I can tell you that the Excalibers are far better than the Dewalts..even with them being 20 years old! The sad thing is that they are nearing the end of their lives and I know of nowhere to get parts for them!
We purchased the Gen International Excaliber EX 21 in '08. It worked for 2 months and died. It was the circuit board and was relaced under warranty. About 3 months later the unit started having numerous problems, vibrating badly and shaking and then it stopped cutting altogether. One of the controle arms had snapped..but it caused further damage inside the unit when it let go. The entire unit was replaced under warranty. The one we have now has been going strong for 3 years with only minor adjustments needed.
It is a shame that Excaliber got bought out and moved then off shore. The black Excalibers were the best I ever used in many years in wood shops. I even ran across some in Germany where they were called 'the best you can buy!'
The cost of a scroll saw can vary from a few hundred to over a thousand. As a person who has burned out 3 and used MANY I can tell you that as written by another person above, You get what you pay for! If you pay good money for the unit it will do what you ask. If you go cheap, it will not perform the deeds you need done and will cost you in the long run.

◆ **Supplied information**
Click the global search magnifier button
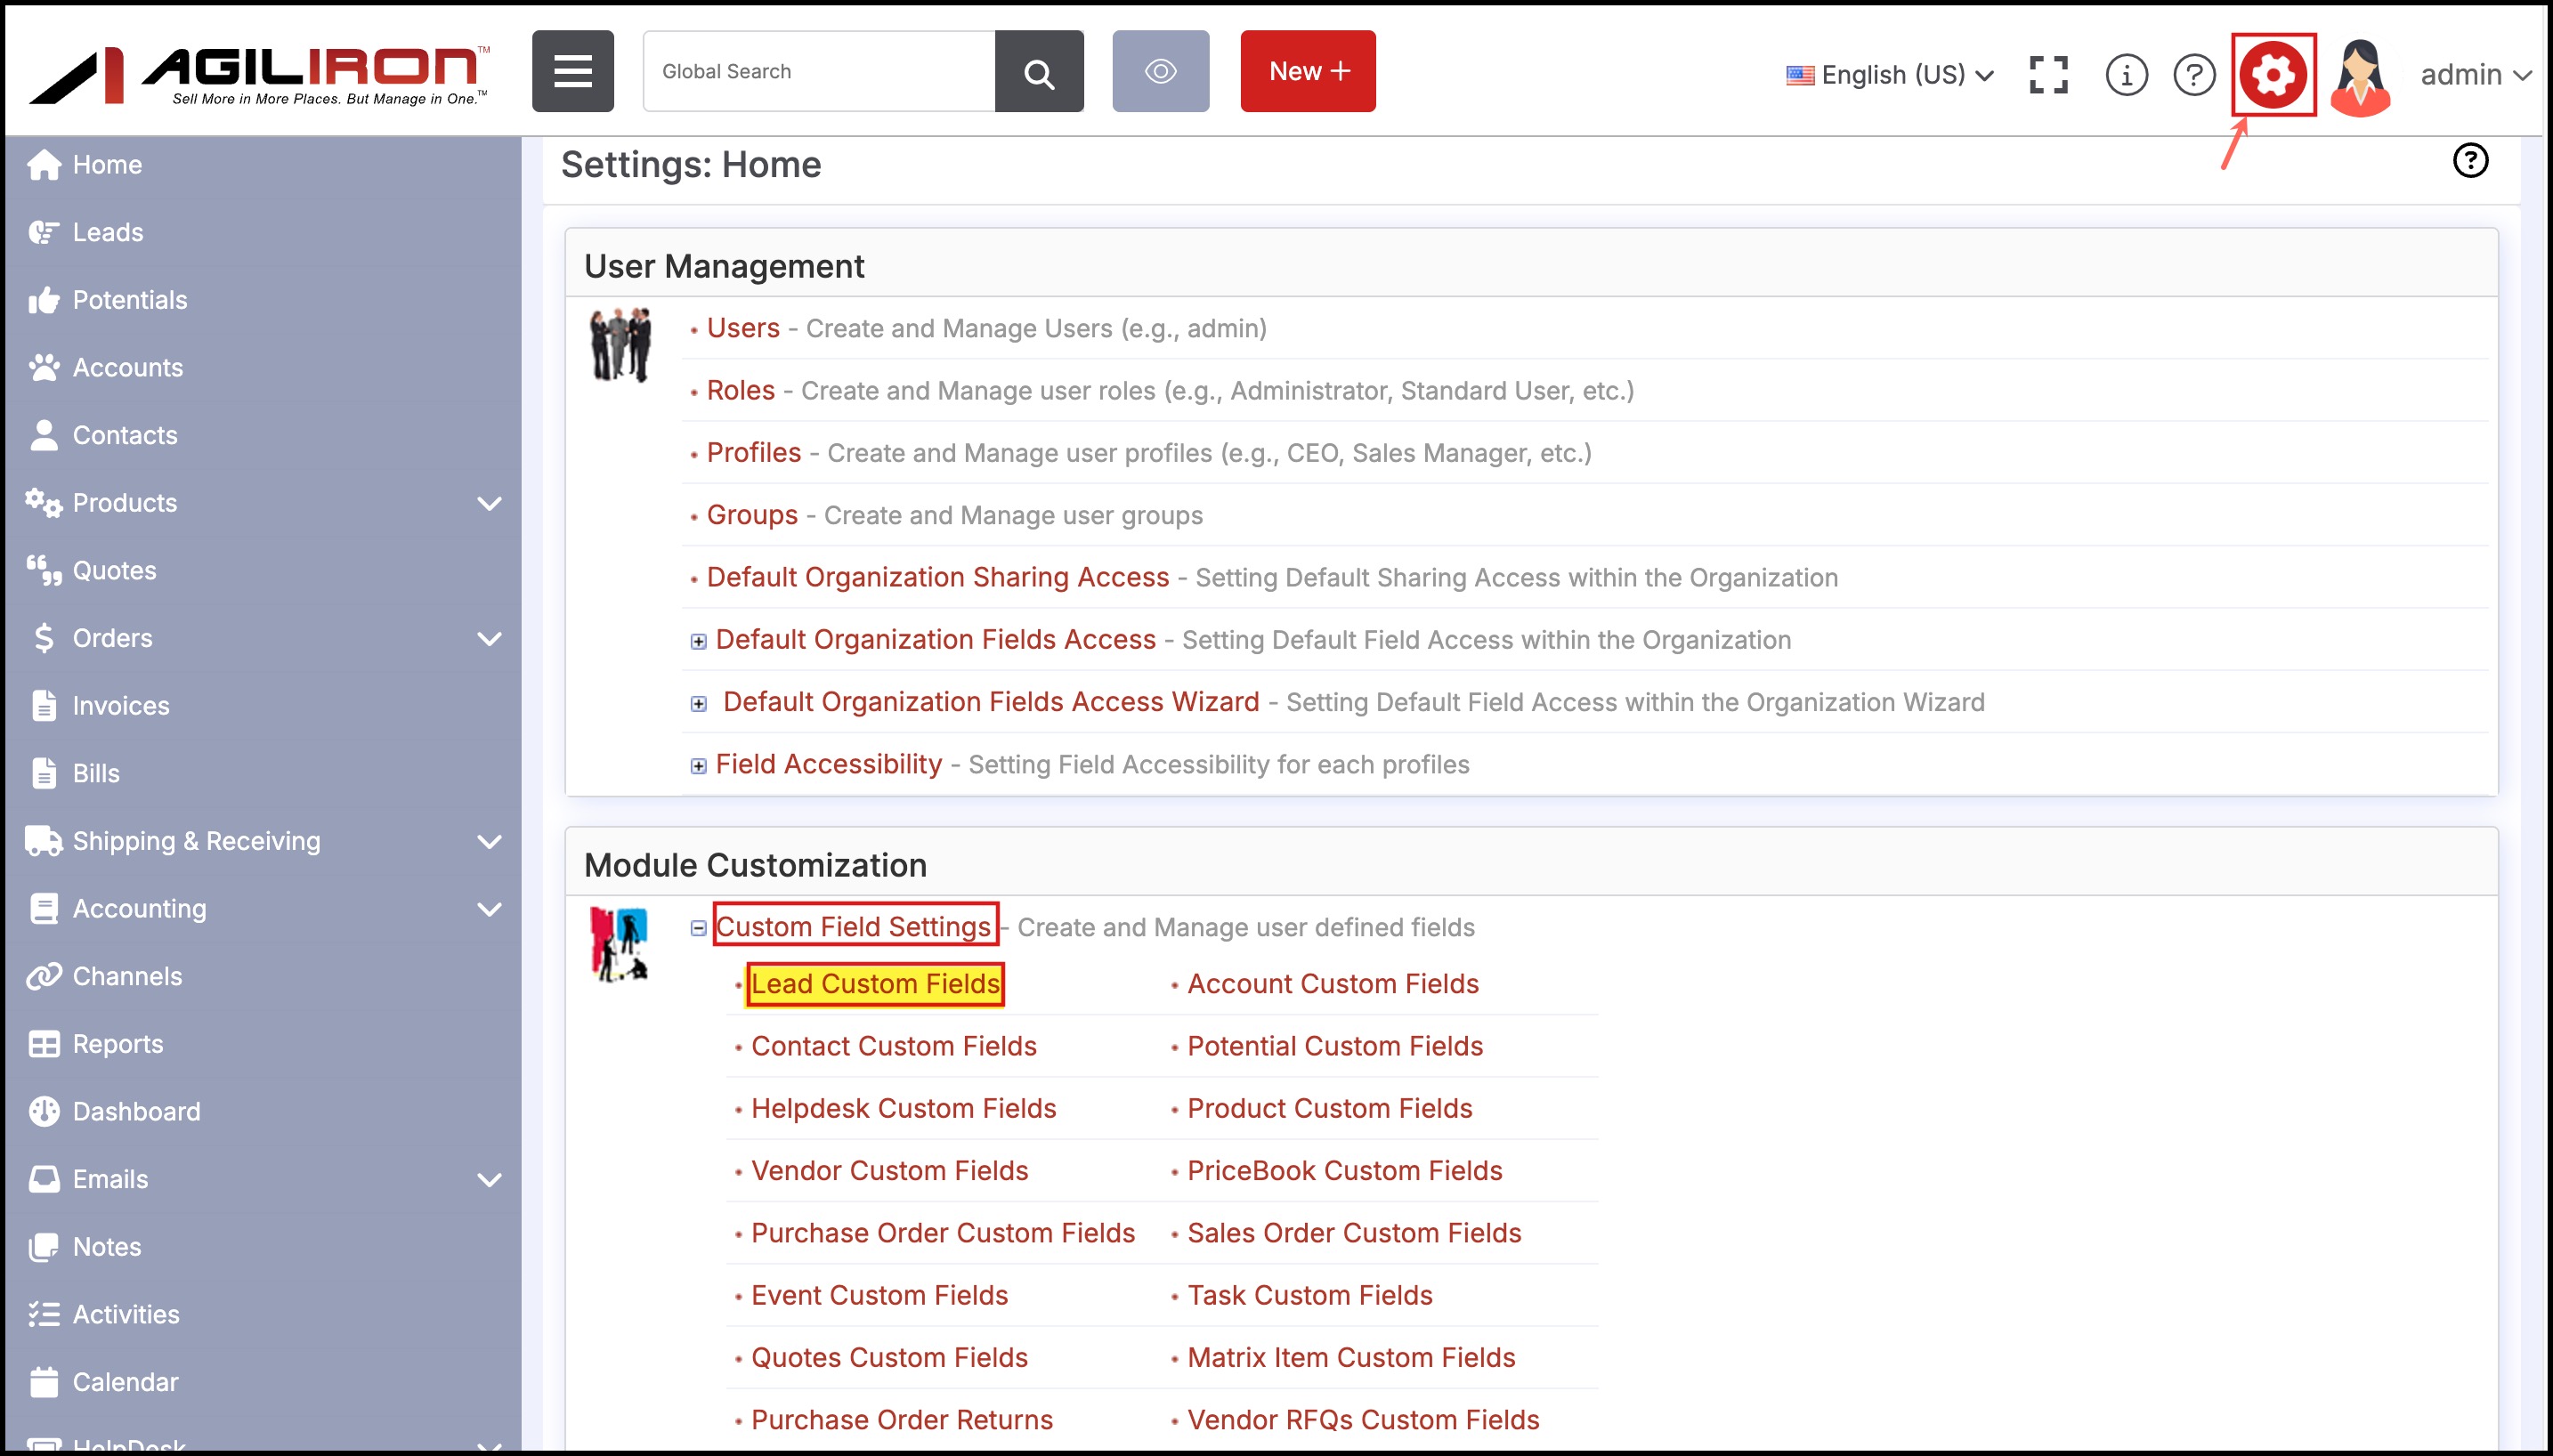 (x=1039, y=72)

◆ **Required actions**
- a) From the scroll saw discussion, write out the passage that begins at the words "We purchased the" and stops after the words "minor adjustments needed.".
- b) Rewrite the paragraph of the scroll saw discussion that begins "We purchased the Gen International Excaliber EX 21" as a short bulleted list that keeps its main facts.
- c) Please translate this sentence from the scroll saw discussion into Spanish: "The cost of a scroll saw can vary from a few hundred to over a thousand."

◆ **Completed exercise**
- a)
We purchased the Gen International Excaliber EX 21 in '08. It worked for 2 months and died. It was the circuit board and was relaced under warranty. About 3 months later the unit started having numerous problems, vibrating badly and shaking and then it stopped cutting altogether. One of the controle arms had snapped..but it caused further damage inside the unit when it let go. The entire unit was replaced under warranty. The one we have now has been going strong for 3 years with only minor adjustments needed.

- b)
- The Gen International Excaliber EX 21 was bought in '08.
- It died after 2 months because of the circuit board, which was replaced under warranty.
- About 3 months later it vibrated and shook badly, then stopped cutting altogether.
- A control arm had snapped and caused further damage inside the unit.
- The entire unit was replaced under warranty.
- The replacement has run strong for 3 years with only minor adjustments.

- c) El costo de una sierra de marquetería puede variar desde unos pocos cientos hasta más de mil.